▶ _Prompt_
Reproduce, word for word, the stretch of the post about the PTSD therapy game from "If they take" through "lot of people.".

The
New Yorker serves up a video which details how THQ's hit strategy game Full Spectrum Warrior was modified to help Iraq War veterans deal with post-traumatic stress syndrome (PTSD).
The video accompanies an six-page
article by Sue Halpern in the May 19th issue. Halpern also narrates the video. From the article:
Most P.T.S.D. therapies that we’ve seen don’t seem to be working, so what’s the harm in dedicating some money to R. & D. that might prove valuable?” Paul Rieckhoff, the executive director of Iraq and Afghanistan Veterans of America, said last November.
In January, his group issued a lengthy report called “Mental Health Injuries: The Invisible Wounds of War,” which cited research suggesting that “multiple tours and inadequate time at home between deployments increase rates of combat stress by 50%.”
Rieckhoff went on, “I’m not someone who responds to sitting with some guy, talking about my whole life. I’m going to go in and talk to some dude who doesn’t understand my shit and talk about my mom? I’m the worst of that kind of guy. So V.R. therapy, maybe it will work. We’re a video-game generation. It’s what we grew up on. So maybe we’ll respond to it.”
Comments
This mod looks to be very useful!
To Altair: It was created by the Department of Defense.
But for people who come home from wars, it is common that they usually suffer from great nightmares even as they dream.
So perhaps something like a Virtual Iraq like this can help in somehow using that fear and stress to channel that into somewhere it could be controlled so it does not explode out in real life situations.
it is worth a chance as long it does not kill anyone or make anyone worse off than the actural war experience which is far more worse.
I can totally see this working. Basically they're using immersion therapy (used for specific phobias and fairly effective) for something that can't be duplicated safely (battle). Get a good system to run it on, and change from FSW to something more realistic (CoD4 springs to mind) and this can totally work.
The process was long and drawn out, as they would use multiple sessions to make sure that the person was coping with what they were seeing well, but after a while they would work it up to re-enacting the scene of the towers being struck, and then to the towers actually collapsing. Everything was taken in very, very slow steps so as to not overwhelm the person, and with every change they made they would come closer to playing the whole scene back to the person. They actually found that in a lot of the cases, after the therapy the person was better able to cope with what had happened, and as such suffered far less severely from their PTSD. And while it took months to actually work up to the full scene and being able to cope with it, it was well worth it because coping with what happened is the biggest factor of overcoming your PTSD.
If they take the same approach and try to model the scene after what actually happened to the person and then slowly work from a very simplified version, such as walking down a street instead of being in a gunfight, and then working up to the actual event by adding small elements over time they will most likely help a lot of people.
Confronting your fears in a safe environment without the actual thing you fear being there, sounds like the best idea for treatment of our veterans.
Most of the time, soldiers are willing to do what they have to when they enter the outside world; but without such tools to help them assimilate and move past the horrors of combat and the emotional impacts of lengthy and frequent deployments, too many are being left by the wayside. Even if this could only put a minor dent in the numbers of soldiers surviving the war only to end their lives when they're abandoned in the civilian world, that and the potential to develop similar, more overarching therapy would be more than worth the effort put in.

▶ _Available data_
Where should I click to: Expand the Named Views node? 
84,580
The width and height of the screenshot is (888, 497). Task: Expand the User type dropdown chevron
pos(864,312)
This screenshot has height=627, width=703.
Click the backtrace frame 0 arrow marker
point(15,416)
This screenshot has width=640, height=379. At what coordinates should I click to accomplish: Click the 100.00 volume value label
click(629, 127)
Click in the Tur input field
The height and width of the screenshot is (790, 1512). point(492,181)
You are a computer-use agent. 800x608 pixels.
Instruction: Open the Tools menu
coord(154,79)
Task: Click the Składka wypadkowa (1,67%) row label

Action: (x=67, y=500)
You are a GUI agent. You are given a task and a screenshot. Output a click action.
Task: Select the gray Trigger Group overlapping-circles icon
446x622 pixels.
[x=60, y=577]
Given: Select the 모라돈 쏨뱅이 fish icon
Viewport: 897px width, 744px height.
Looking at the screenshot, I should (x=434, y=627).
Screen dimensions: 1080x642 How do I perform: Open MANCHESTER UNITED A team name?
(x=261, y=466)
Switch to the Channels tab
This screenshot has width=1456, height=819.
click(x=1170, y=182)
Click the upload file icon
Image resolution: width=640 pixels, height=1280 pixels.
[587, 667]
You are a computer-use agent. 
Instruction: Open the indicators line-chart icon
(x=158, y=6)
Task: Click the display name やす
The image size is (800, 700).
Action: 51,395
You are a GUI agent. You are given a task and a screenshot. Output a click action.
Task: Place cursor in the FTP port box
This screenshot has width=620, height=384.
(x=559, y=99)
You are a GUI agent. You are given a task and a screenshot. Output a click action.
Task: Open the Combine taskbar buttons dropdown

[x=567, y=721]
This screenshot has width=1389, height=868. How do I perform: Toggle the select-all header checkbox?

▶ _Solution for this problem_
If they take the same approach and try to model the scene after what actually happened to the person and then slowly work from a very simplified version, such as walking down a street instead of being in a gunfight, and then working up to the actual event by adding small elements over time they will most likely help a lot of people.